begin TEXT PASSAGE

Memory exhausted by python3 process - process/container crash

Several times in the past week (and from my impression it was often not long after triggering an upgrade if that may be related), my recent install of Home Assistant has locked up due to exhausting the memory. RPi3 only has 1 GB RAM, and for some reason the HassOS image only comes with 200 MB swap by default.

Due to the poor logging with this setup I have not been able to see what’s going on when the memory is all gone. Even though I’ve resorted to keeping a separate PC always on to stream certain logs over ssh, it still eludes me. Top shows the python3 process memory utilization spontaneously and quickly grow out of control. dmesg just shows a notice when python3 memory allocation fails. home-assistant.log with default logging enabled shows nothing out of the ordinary. No other log showed any indication of problems. I will try to enable debug logging for homeassistant.core next.

Now I have also added a 4 GB file-based swap using mkswap and swapon. If this is used a lot it may cause the system to grind to a snails pace, but if it’s fleeting then it’s better than locking up. Time will tell if the same high memory utilization will result in a lock-up or just a temporary high-water mark.

end TEXT PASSAGE

*OBJECTIVES*.
**1.** Decide whether each statement below agrees with the forum post on memory exhaustion, answering yes or no and quoting the deciding words of the post. (a) The HassOS image comes with 200 MB of swap by default. (b) With default logging enabled, home-assistant.log showed errors before the lock-ups. (c) The swap file that was added is 2 GB.
**2.** Answer these questions from the forum post on memory exhaustion.
(a) How much RAM does the RPi3 have?
(b) What does dmesg show?
(c) Which two commands were used to add the extra swap?

begin SOURCE EXCERPT

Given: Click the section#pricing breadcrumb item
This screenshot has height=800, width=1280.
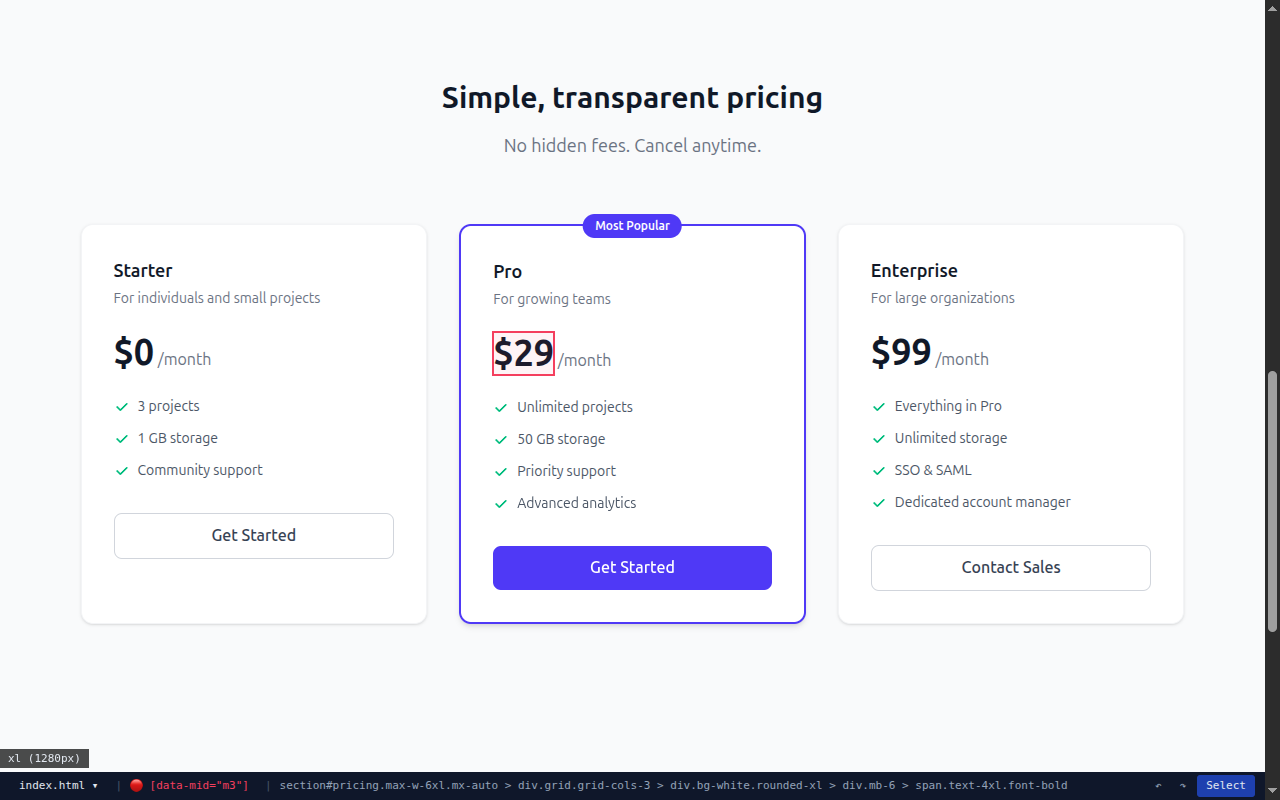Looking at the screenshot, I should click(388, 785).
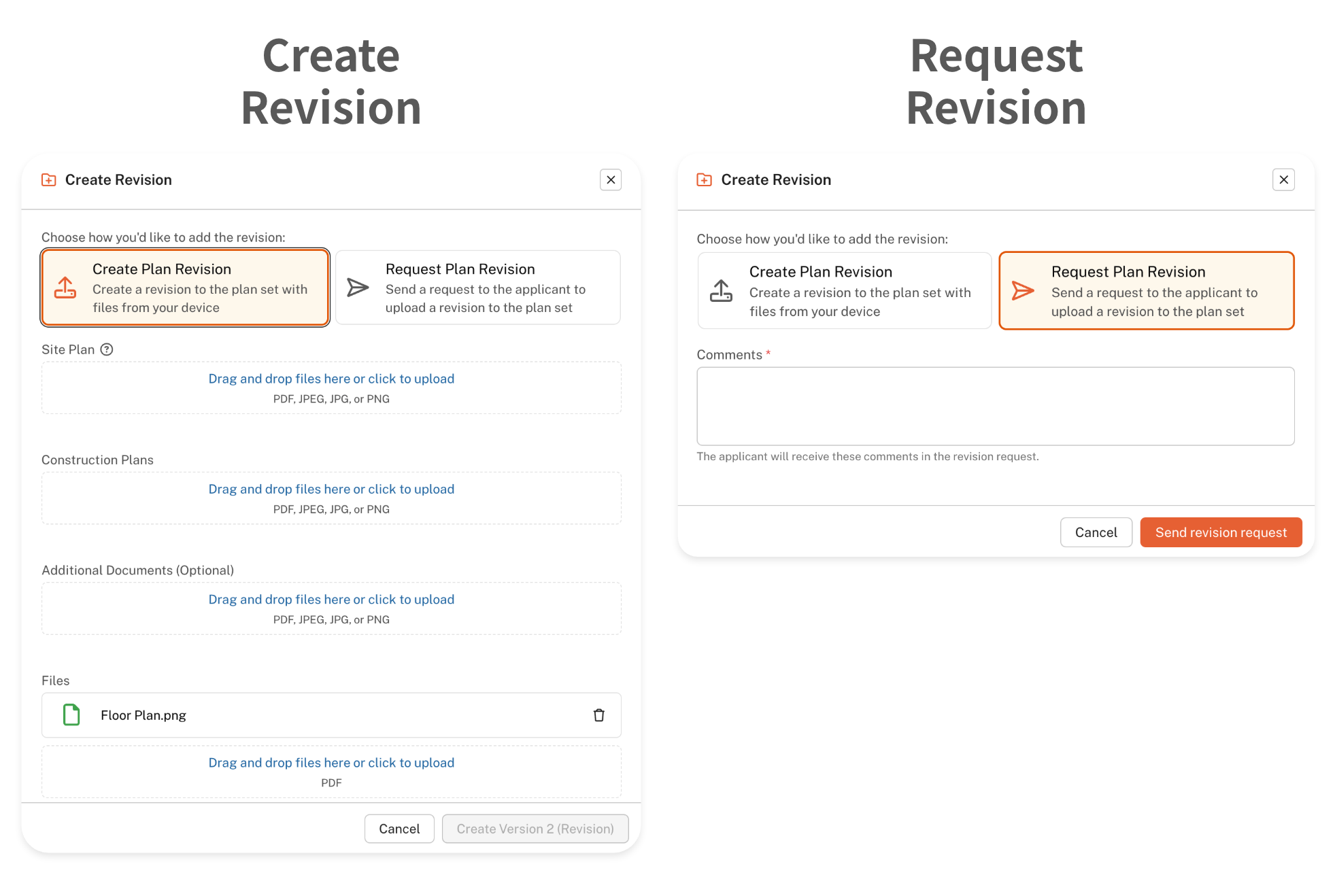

end SOURCE EXCERPT

*TASK-BY-TASK OUTPUTS*.
**1.**
(a) Yes: "the HassOS image only comes with 200 MB swap by default"
(b) No: "home-assistant.log with default logging enabled shows nothing out of the ordinary"
(c) No: "Now I have also added a 4 GB file-based swap using mkswap and swapon"

**2.**
(a) 1 GB.
(b) A notice when python3 memory allocation fails.
(c) mkswap and swapon.